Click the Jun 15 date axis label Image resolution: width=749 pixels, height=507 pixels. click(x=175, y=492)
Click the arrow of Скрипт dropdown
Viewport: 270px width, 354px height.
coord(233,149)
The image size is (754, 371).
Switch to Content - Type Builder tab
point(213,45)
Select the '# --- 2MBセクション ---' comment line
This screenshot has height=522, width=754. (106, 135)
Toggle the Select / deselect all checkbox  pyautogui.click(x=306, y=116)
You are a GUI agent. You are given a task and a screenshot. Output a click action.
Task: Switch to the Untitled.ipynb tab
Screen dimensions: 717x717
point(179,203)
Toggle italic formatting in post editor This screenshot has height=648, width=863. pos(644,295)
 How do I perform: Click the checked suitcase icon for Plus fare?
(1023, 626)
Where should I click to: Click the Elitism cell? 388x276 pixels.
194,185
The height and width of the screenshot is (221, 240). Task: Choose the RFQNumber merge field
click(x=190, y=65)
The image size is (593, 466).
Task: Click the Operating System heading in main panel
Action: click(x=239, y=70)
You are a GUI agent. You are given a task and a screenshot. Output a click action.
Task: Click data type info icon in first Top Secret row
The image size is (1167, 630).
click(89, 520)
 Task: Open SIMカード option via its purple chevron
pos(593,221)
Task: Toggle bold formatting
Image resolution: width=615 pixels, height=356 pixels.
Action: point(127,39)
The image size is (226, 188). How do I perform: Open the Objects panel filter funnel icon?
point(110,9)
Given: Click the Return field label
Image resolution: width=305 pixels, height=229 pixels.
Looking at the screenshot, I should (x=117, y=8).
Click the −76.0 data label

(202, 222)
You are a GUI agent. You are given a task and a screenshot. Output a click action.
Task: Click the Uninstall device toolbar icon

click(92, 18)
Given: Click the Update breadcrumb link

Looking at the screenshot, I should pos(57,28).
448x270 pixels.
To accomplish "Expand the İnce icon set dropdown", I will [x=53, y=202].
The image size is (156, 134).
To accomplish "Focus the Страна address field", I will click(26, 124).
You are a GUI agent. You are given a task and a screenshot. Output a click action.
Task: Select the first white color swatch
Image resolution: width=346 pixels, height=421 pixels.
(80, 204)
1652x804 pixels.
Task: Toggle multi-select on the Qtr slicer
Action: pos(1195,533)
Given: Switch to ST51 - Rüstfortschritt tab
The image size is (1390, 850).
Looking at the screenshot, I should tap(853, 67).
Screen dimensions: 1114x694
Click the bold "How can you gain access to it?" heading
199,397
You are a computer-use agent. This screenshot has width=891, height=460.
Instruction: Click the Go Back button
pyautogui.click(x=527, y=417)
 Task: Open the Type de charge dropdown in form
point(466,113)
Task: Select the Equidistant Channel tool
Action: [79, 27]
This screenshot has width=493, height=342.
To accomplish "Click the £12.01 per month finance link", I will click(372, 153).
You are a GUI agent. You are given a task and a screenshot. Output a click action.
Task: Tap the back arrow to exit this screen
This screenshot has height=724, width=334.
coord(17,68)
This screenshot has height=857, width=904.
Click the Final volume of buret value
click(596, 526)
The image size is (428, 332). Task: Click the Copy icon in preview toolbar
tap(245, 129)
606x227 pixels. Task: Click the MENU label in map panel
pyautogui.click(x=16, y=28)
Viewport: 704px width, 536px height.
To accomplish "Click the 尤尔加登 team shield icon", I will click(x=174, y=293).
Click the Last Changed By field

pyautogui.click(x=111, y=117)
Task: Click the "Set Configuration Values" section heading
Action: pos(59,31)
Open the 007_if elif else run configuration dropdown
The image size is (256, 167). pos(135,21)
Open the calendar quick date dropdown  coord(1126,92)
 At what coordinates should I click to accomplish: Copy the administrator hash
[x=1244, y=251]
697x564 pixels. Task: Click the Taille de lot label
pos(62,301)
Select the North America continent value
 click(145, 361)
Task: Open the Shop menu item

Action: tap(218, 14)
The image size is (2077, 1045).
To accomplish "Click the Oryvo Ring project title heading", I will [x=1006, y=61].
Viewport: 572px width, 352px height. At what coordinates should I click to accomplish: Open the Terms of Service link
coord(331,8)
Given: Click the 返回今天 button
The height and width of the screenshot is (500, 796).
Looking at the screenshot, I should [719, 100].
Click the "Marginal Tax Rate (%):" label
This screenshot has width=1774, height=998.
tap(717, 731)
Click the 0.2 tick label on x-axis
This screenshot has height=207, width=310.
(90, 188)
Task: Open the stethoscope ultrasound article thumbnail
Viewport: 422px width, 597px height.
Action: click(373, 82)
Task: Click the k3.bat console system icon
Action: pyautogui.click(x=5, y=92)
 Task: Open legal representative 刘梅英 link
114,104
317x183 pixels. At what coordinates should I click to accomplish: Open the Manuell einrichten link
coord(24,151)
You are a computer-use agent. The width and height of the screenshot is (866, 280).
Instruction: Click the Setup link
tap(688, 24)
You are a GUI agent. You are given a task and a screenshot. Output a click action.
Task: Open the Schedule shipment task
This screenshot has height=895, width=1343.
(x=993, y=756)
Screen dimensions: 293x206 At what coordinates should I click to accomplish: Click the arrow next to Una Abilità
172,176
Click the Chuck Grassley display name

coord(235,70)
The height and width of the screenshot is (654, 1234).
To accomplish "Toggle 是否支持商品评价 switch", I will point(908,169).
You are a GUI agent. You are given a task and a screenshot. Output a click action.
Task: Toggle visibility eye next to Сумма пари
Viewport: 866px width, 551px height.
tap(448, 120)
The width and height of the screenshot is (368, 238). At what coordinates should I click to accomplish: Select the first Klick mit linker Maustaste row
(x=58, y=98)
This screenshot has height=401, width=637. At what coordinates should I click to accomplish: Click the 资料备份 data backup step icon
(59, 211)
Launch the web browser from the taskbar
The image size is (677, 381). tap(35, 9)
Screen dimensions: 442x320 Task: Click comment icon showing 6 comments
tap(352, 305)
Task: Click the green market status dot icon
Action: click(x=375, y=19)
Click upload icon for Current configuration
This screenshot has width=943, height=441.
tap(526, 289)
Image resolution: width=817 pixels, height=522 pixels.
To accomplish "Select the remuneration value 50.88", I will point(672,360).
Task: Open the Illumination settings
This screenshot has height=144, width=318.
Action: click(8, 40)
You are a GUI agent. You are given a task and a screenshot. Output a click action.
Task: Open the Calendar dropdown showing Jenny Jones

**EXERCISE**
All the data above should be set down a second time, exactly.

**FINISHED EXERCISE**
Click the Jun 15 date axis label Image resolution: width=749 pixels, height=507 pixels. click(x=175, y=492)
Click the arrow of Скрипт dropdown
Viewport: 270px width, 354px height.
coord(233,149)
The image size is (754, 371).
Switch to Content - Type Builder tab
point(213,45)
Select the '# --- 2MBセクション ---' comment line
This screenshot has height=522, width=754. (106, 135)
Toggle the Select / deselect all checkbox  pyautogui.click(x=306, y=116)
You are a GUI agent. You are given a task and a screenshot. Output a click action.
Task: Switch to the Untitled.ipynb tab
Screen dimensions: 717x717
point(179,203)
Toggle italic formatting in post editor This screenshot has height=648, width=863. pos(644,295)
 How do I perform: Click the checked suitcase icon for Plus fare?
(1023, 626)
Where should I click to: Click the Elitism cell? 388x276 pixels.
194,185
The height and width of the screenshot is (221, 240). Task: Choose the RFQNumber merge field
click(x=190, y=65)
The image size is (593, 466).
Task: Click the Operating System heading in main panel
Action: click(x=239, y=70)
You are a GUI agent. You are given a task and a screenshot. Output a click action.
Task: Click data type info icon in first Top Secret row
The image size is (1167, 630).
click(89, 520)
 Task: Open SIMカード option via its purple chevron
pos(593,221)
Task: Toggle bold formatting
Image resolution: width=615 pixels, height=356 pixels.
Action: point(127,39)
The image size is (226, 188). How do I perform: Open the Objects panel filter funnel icon?
point(110,9)
Given: Click the Return field label
Image resolution: width=305 pixels, height=229 pixels.
Looking at the screenshot, I should (x=117, y=8).
Click the −76.0 data label

(202, 222)
You are a GUI agent. You are given a task and a screenshot. Output a click action.
Task: Click the Uninstall device toolbar icon

click(92, 18)
Given: Click the Update breadcrumb link

Looking at the screenshot, I should pos(57,28).
448x270 pixels.
To accomplish "Expand the İnce icon set dropdown", I will [x=53, y=202].
The image size is (156, 134).
To accomplish "Focus the Страна address field", I will click(26, 124).
You are a GUI agent. You are given a task and a screenshot. Output a click action.
Task: Select the first white color swatch
Image resolution: width=346 pixels, height=421 pixels.
(80, 204)
1652x804 pixels.
Task: Toggle multi-select on the Qtr slicer
Action: pos(1195,533)
Given: Switch to ST51 - Rüstfortschritt tab
The image size is (1390, 850).
Looking at the screenshot, I should tap(853, 67).
Screen dimensions: 1114x694
Click the bold "How can you gain access to it?" heading
199,397
You are a computer-use agent. This screenshot has width=891, height=460.
Instruction: Click the Go Back button
pyautogui.click(x=527, y=417)
 Task: Open the Type de charge dropdown in form
point(466,113)
Task: Select the Equidistant Channel tool
Action: [79, 27]
This screenshot has width=493, height=342.
To accomplish "Click the £12.01 per month finance link", I will click(372, 153).
You are a GUI agent. You are given a task and a screenshot. Output a click action.
Task: Tap the back arrow to exit this screen
This screenshot has height=724, width=334.
coord(17,68)
This screenshot has height=857, width=904.
Click the Final volume of buret value
click(596, 526)
The image size is (428, 332). Task: Click the Copy icon in preview toolbar
tap(245, 129)
606x227 pixels. Task: Click the MENU label in map panel
pyautogui.click(x=16, y=28)
Viewport: 704px width, 536px height.
To accomplish "Click the 尤尔加登 team shield icon", I will click(x=174, y=293).
Click the Last Changed By field

pyautogui.click(x=111, y=117)
Task: Click the "Set Configuration Values" section heading
Action: pos(59,31)
Open the 007_if elif else run configuration dropdown
The image size is (256, 167). pos(135,21)
Open the calendar quick date dropdown  coord(1126,92)
 At what coordinates should I click to accomplish: Copy the administrator hash
[x=1244, y=251]
697x564 pixels. Task: Click the Taille de lot label
pos(62,301)
Select the North America continent value
 click(145, 361)
Task: Open the Shop menu item

Action: tap(218, 14)
The image size is (2077, 1045).
To accomplish "Click the Oryvo Ring project title heading", I will [x=1006, y=61].
Viewport: 572px width, 352px height. At what coordinates should I click to accomplish: Open the Terms of Service link
coord(331,8)
Given: Click the 返回今天 button
The height and width of the screenshot is (500, 796).
Looking at the screenshot, I should [719, 100].
Click the "Marginal Tax Rate (%):" label
This screenshot has width=1774, height=998.
tap(717, 731)
Click the 0.2 tick label on x-axis
This screenshot has height=207, width=310.
(90, 188)
Task: Open the stethoscope ultrasound article thumbnail
Viewport: 422px width, 597px height.
Action: click(373, 82)
Task: Click the k3.bat console system icon
Action: pyautogui.click(x=5, y=92)
 Task: Open legal representative 刘梅英 link
114,104
317x183 pixels. At what coordinates should I click to accomplish: Open the Manuell einrichten link
coord(24,151)
You are a computer-use agent. The width and height of the screenshot is (866, 280).
Instruction: Click the Setup link
tap(688, 24)
You are a GUI agent. You are given a task and a screenshot. Output a click action.
Task: Open the Schedule shipment task
This screenshot has height=895, width=1343.
(x=993, y=756)
Screen dimensions: 293x206 At what coordinates should I click to accomplish: Click the arrow next to Una Abilità
172,176
Click the Chuck Grassley display name

coord(235,70)
The height and width of the screenshot is (654, 1234).
To accomplish "Toggle 是否支持商品评价 switch", I will point(908,169).
You are a GUI agent. You are given a task and a screenshot. Output a click action.
Task: Toggle visibility eye next to Сумма пари
Viewport: 866px width, 551px height.
tap(448, 120)
The width and height of the screenshot is (368, 238). At what coordinates should I click to accomplish: Select the first Klick mit linker Maustaste row
(x=58, y=98)
This screenshot has height=401, width=637. At what coordinates should I click to accomplish: Click the 资料备份 data backup step icon
(59, 211)
Launch the web browser from the taskbar
The image size is (677, 381). tap(35, 9)
Screen dimensions: 442x320 Task: Click comment icon showing 6 comments
tap(352, 305)
Task: Click the green market status dot icon
Action: click(x=375, y=19)
Click upload icon for Current configuration
This screenshot has width=943, height=441.
tap(526, 289)
Image resolution: width=817 pixels, height=522 pixels.
To accomplish "Select the remuneration value 50.88", I will point(672,360).
Task: Open the Illumination settings
This screenshot has height=144, width=318.
Action: click(8, 40)
You are a GUI agent. You are given a task and a screenshot. Output a click action.
Task: Open the Calendar dropdown showing Jenny Jones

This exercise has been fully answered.